A crucial factor in evaluating the reactivity of a porous catalytic material is the surface area accessible for the electrolyte solution. Electrochemical active surface area (ECSA) for each sample was estimated from the electrochemical double layer capacitance.^26,27 A common method for measuring the double-layer capacitance is to record the cyclic voltammograms (CVs) at various scan rates within the potential range where a non-faradaic process occurs. This region is typically a 0.1 V potential window around the open circuit potential (OCP) with the assumption that the measured current in this region is only due to double layer charging.²⁸ The OCP measurements (dark/light) for all ZnO NR films are shown in Fig. S3a.† The ΔOCP (the shift in the Fermi level under illumination) refers to the amount of band bending in the semiconductors.²⁹ The measured OCP under dark conditions ranges from 0.28 to 0.32 V (vs. NHE).

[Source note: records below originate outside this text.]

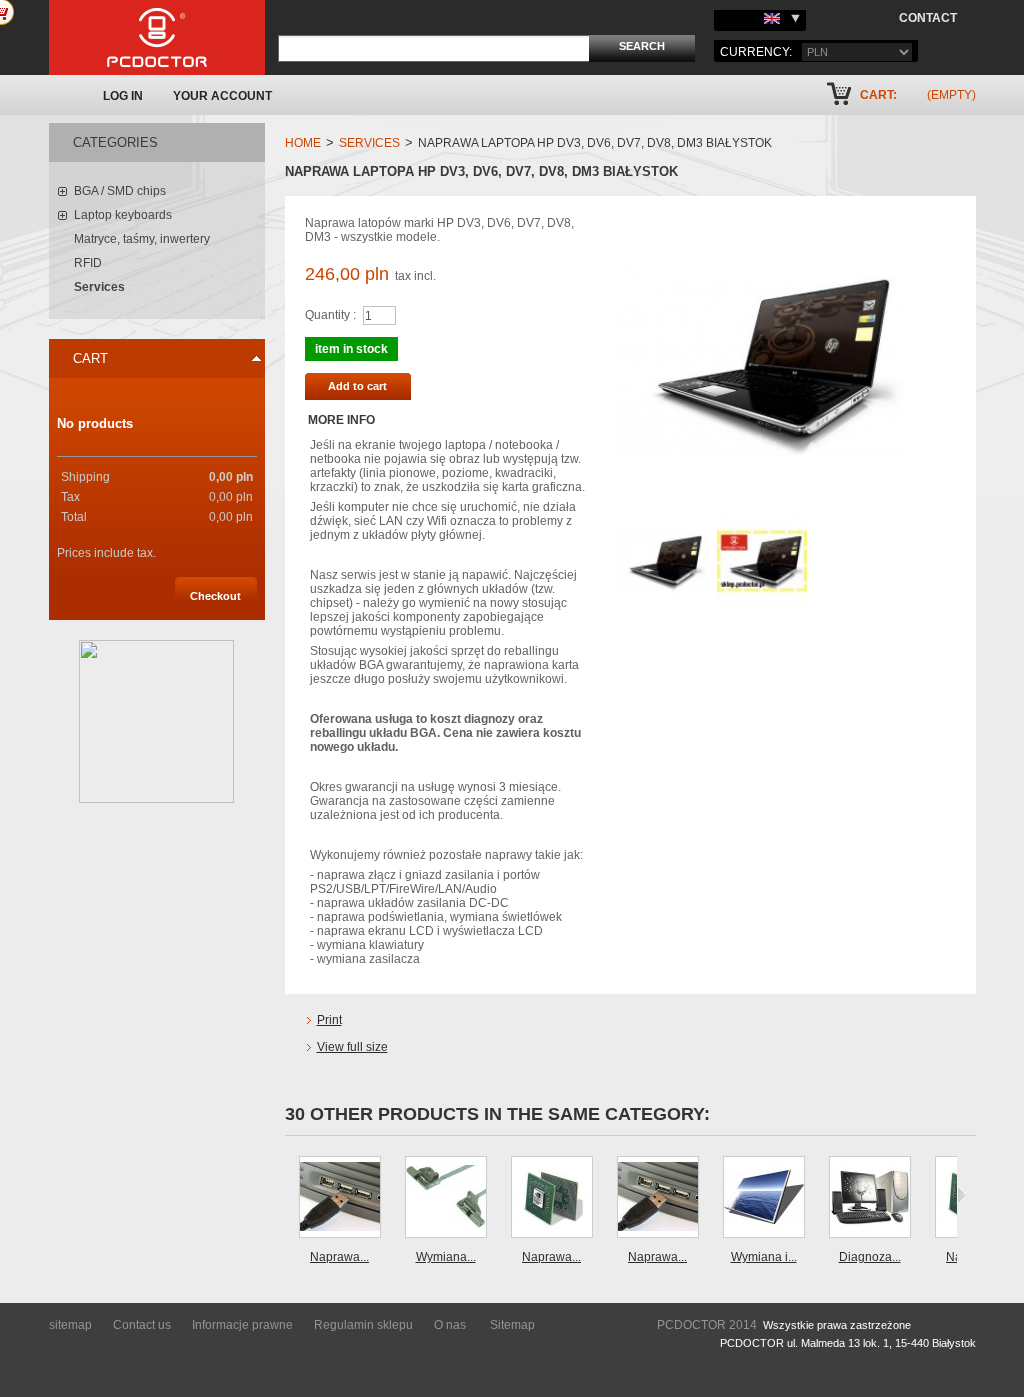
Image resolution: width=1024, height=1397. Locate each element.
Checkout (215, 596)
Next (961, 1195)
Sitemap (512, 1325)
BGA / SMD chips (120, 191)
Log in (123, 96)
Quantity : (330, 315)
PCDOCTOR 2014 (707, 1325)
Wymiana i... (764, 1257)
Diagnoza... (870, 1257)
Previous (289, 1195)
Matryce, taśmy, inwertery (142, 239)
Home (303, 143)
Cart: (878, 95)
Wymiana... (446, 1257)
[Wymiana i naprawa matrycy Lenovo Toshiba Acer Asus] (764, 1197)
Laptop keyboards (123, 215)
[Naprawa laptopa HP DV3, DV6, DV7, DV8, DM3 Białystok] (662, 523)
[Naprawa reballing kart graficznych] (552, 1197)
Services (99, 287)
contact (928, 18)
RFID (88, 263)
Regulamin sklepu (363, 1325)
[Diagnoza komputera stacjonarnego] (870, 1197)
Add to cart (357, 386)
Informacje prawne (242, 1325)
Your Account (222, 96)
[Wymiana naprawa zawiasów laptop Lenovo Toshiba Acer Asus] (446, 1197)
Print (329, 1020)
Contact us (142, 1325)
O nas (450, 1325)
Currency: (756, 52)
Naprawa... (339, 1257)
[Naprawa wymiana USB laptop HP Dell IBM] (340, 1197)
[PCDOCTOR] (157, 37)
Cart (90, 358)
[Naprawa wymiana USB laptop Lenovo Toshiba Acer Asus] (658, 1197)
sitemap (70, 1325)
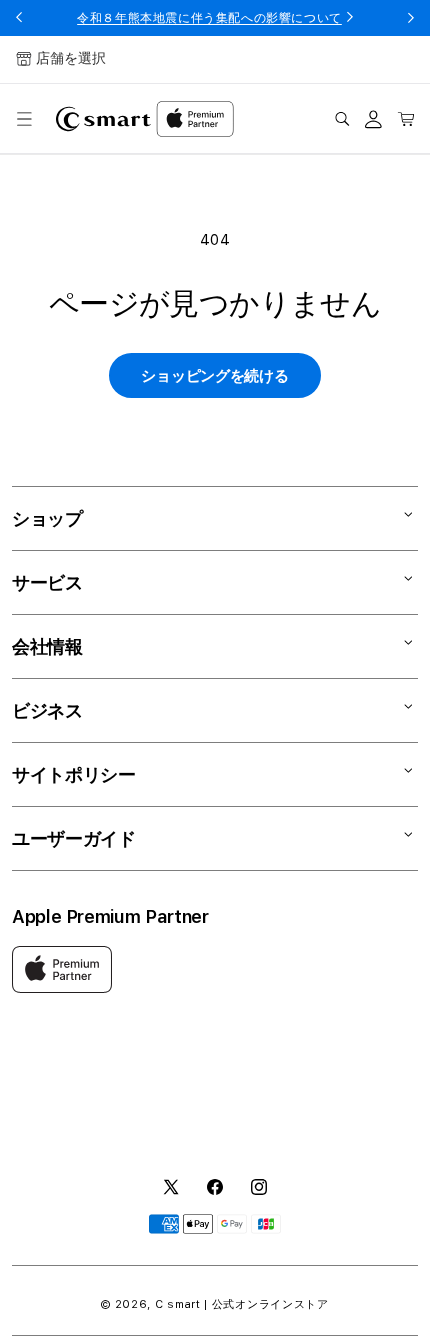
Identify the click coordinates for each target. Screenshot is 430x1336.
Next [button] (411, 18)
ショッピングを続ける (214, 376)
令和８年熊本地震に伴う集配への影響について (209, 18)
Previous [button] (19, 18)
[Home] (103, 119)
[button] (24, 119)
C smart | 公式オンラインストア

Therefore, the potential range for CV measurements was determined to be between ∼0.25 and 0.35 V (vs. NHE) with respect to the respective OCP values. In this non-faradaic potential scan range, examples of CV analyses for a variety of scan rates are shown in Fig. S3b–d†.

The electrochemical double-layer capacitance (C_DL) is related to the double-layer current (i_C) and the scan rate (ν) by i_C = νC_DL.³⁰ The measured i_C at 0.35 V (vs. NHE) as a function of ν has a linear relationship with a slope equal to C_DL, as shown in Fig. 5.The ECSA can be calculated from the extracted C_DL and the specific capacitance (C_s) of any examined catalyst according to ECSA = C_DL/C_S.^31,32C_s describes the capacitance of an ideal flat surface of the electrode material.³³ One of the major obstacles to a precise evaluation of ECSA has been recognized as the determination of C_s. It has been standard practice to obtain ECSA using a single C_s value since its value is different for different electrodes. Different values between 20 μF cm⁻² and 80 μF cm⁻² are reported for C_s without accounting for the measuring conditions and the material being utilized.³⁴ The most common value of 40 μF cm⁻² is used here. As shown in Table 1, the relative ECSA values for the three films are in the order ZnO–P1 (5.96) > ZnO–P0.5 (1.62) > ZnO–P0 (1), which is in line with the ranking of the calculated aspect ratio. The ECSA of ZnO–P1 is nearly six times that of ZnO–P0. The increased ECSA for the samples with excellent surface characteristics is beneficial for the increased photoelectrochemical performance.

Fig. 5 Current-scan rate plots of (a) ZnO–P0, (b) ZnO–P0.5 and (c) ZnO–P1 for determining the electrochemical active surface area.

The optical response of the ZnO NR thin films was studied in the wavelength range of 300–800 nm. The most salient difference in the reflectance spectra in Fig. 6a and the transmittance spectra in Fig. 6b of the three nanostructures occurs in the visible region and can be explained using scattering events between morphologically varying ZnO NRs. The orientation of small diameter ZnO NR arrays deviates strongly from being vertical to the ITO surface (Fig. 2). This random spatial orientation may give rise to scattering of the incident light. As illustrated in Fig. 6c, absorption plus scattering values (A + S, %) were also calculated by subtracting transmittance and reflectance from 100% incident light in order to account for the light transmission originating from reflection and scattering. Most of this response arises from scattering in the ZnO films, which effectively channel a significant fraction of the photons into the substrate, where they may be internally reflected and escape unmeasured.³⁵ A similar nonzero baseline was observed for the branched TiO₂ NRs in spite of evidence for the substrate dependency of the scattered light.⁹ ZnO–P1 resulted in the highest absorption plus scattering value of 51% at λ = 550 nm in comparison with 47% for ZnO–P0.5 and 38% for ZnO–P0. This reveals that more incident light is internally reflected between the morphologically complex ZnO NRs prepared with PEI in comparison with the as-prepared one prepared without PEI. Moreover, the signal in the UV region drastically increases when photons with energies excite the band gap of ZnO (λ < ∼385 nm).

Fig. 6 Optical characteristics of ZnO–P0, ZnO–P0.5 and ZnO–P1: (a) reflectance (diffuse and specular), (b) transmittance, (c) absorption plus scattering (A + S = 100 − R − T), and (d) KM plots.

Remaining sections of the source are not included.